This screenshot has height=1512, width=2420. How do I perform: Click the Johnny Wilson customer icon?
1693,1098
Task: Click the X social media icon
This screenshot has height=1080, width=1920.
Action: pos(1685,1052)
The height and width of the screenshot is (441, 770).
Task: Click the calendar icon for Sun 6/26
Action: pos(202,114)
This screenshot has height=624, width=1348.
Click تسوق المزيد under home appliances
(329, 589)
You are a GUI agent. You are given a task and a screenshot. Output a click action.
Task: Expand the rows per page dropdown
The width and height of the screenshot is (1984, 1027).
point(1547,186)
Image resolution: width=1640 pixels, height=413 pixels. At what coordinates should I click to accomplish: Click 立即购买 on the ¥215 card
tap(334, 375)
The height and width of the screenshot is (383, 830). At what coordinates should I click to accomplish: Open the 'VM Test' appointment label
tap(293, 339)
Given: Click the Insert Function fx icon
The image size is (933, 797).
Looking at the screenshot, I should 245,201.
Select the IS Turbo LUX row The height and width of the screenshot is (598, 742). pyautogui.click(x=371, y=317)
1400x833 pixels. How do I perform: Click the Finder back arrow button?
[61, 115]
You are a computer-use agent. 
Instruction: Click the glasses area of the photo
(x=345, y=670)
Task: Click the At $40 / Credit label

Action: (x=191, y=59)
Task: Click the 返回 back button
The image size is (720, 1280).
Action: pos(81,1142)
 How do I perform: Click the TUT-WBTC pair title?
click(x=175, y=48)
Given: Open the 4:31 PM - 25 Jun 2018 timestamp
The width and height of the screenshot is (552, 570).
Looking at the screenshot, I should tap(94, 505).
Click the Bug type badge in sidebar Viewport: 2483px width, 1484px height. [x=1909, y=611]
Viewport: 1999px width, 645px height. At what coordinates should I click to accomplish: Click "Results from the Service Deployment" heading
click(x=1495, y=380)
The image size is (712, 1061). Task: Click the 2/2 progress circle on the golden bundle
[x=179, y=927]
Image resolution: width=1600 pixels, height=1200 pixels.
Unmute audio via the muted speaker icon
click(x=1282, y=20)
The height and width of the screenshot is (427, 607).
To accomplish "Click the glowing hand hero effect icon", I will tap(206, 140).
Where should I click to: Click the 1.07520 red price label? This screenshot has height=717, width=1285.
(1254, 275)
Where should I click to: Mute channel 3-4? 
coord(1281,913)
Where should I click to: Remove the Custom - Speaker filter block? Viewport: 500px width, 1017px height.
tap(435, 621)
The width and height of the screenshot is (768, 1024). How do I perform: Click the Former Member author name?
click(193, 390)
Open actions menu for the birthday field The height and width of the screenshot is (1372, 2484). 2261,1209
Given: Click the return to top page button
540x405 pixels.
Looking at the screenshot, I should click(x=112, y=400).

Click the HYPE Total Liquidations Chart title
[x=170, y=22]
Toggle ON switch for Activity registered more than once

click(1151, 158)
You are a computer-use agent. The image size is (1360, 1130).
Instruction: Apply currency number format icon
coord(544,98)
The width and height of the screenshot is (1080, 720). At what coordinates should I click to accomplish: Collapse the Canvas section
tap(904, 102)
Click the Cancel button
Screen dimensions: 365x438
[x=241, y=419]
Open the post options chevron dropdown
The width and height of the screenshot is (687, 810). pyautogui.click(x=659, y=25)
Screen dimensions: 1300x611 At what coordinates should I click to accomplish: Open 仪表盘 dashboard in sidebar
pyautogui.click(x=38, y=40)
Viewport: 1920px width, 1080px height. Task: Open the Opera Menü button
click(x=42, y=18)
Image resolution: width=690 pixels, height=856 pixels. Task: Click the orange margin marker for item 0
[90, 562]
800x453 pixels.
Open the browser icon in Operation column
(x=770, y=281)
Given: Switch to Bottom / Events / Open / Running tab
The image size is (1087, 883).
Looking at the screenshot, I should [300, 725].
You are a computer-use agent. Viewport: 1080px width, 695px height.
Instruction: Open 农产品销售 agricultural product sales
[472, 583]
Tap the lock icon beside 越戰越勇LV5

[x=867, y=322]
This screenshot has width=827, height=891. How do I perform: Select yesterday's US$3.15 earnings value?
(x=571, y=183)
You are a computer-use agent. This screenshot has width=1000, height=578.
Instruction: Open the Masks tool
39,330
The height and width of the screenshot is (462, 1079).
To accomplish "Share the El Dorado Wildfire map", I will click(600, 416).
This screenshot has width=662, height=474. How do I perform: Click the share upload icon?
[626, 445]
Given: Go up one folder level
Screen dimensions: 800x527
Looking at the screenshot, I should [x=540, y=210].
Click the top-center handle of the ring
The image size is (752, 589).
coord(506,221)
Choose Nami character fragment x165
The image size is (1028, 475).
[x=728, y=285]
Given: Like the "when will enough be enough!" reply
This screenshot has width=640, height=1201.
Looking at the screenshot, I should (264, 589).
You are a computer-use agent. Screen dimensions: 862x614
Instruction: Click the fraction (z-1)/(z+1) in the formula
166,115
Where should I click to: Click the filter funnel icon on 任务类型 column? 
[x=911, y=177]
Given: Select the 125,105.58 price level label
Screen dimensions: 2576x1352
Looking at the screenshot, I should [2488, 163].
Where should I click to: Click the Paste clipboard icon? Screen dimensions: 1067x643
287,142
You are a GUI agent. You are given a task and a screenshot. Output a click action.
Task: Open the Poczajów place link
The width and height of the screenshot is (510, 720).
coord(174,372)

_What is required_: Please pull out the lines from the one containing "Image resolution: width=1640" through the one containing "click(x=1282, y=20)", and reproduce them verbatim.

_Response below_:
Image resolution: width=1640 pixels, height=413 pixels. At what coordinates should I click to accomplish: Click 立即购买 on the ¥215 card
tap(334, 375)
The height and width of the screenshot is (383, 830). At what coordinates should I click to accomplish: Open the 'VM Test' appointment label
tap(293, 339)
Given: Click the Insert Function fx icon
The image size is (933, 797).
Looking at the screenshot, I should 245,201.
Select the IS Turbo LUX row The height and width of the screenshot is (598, 742). pyautogui.click(x=371, y=317)
1400x833 pixels. How do I perform: Click the Finder back arrow button?
[61, 115]
You are a computer-use agent. 
Instruction: Click the glasses area of the photo
(x=345, y=670)
Task: Click the At $40 / Credit label

Action: (x=191, y=59)
Task: Click the 返回 back button
The image size is (720, 1280).
Action: pos(81,1142)
 How do I perform: Click the TUT-WBTC pair title?
click(x=175, y=48)
Given: Open the 4:31 PM - 25 Jun 2018 timestamp
The width and height of the screenshot is (552, 570).
Looking at the screenshot, I should tap(94, 505).
Click the Bug type badge in sidebar Viewport: 2483px width, 1484px height. [x=1909, y=611]
Viewport: 1999px width, 645px height. At what coordinates should I click to accomplish: Click "Results from the Service Deployment" heading
click(x=1495, y=380)
The image size is (712, 1061). Task: Click the 2/2 progress circle on the golden bundle
[x=179, y=927]
Image resolution: width=1600 pixels, height=1200 pixels.
Unmute audio via the muted speaker icon
click(x=1282, y=20)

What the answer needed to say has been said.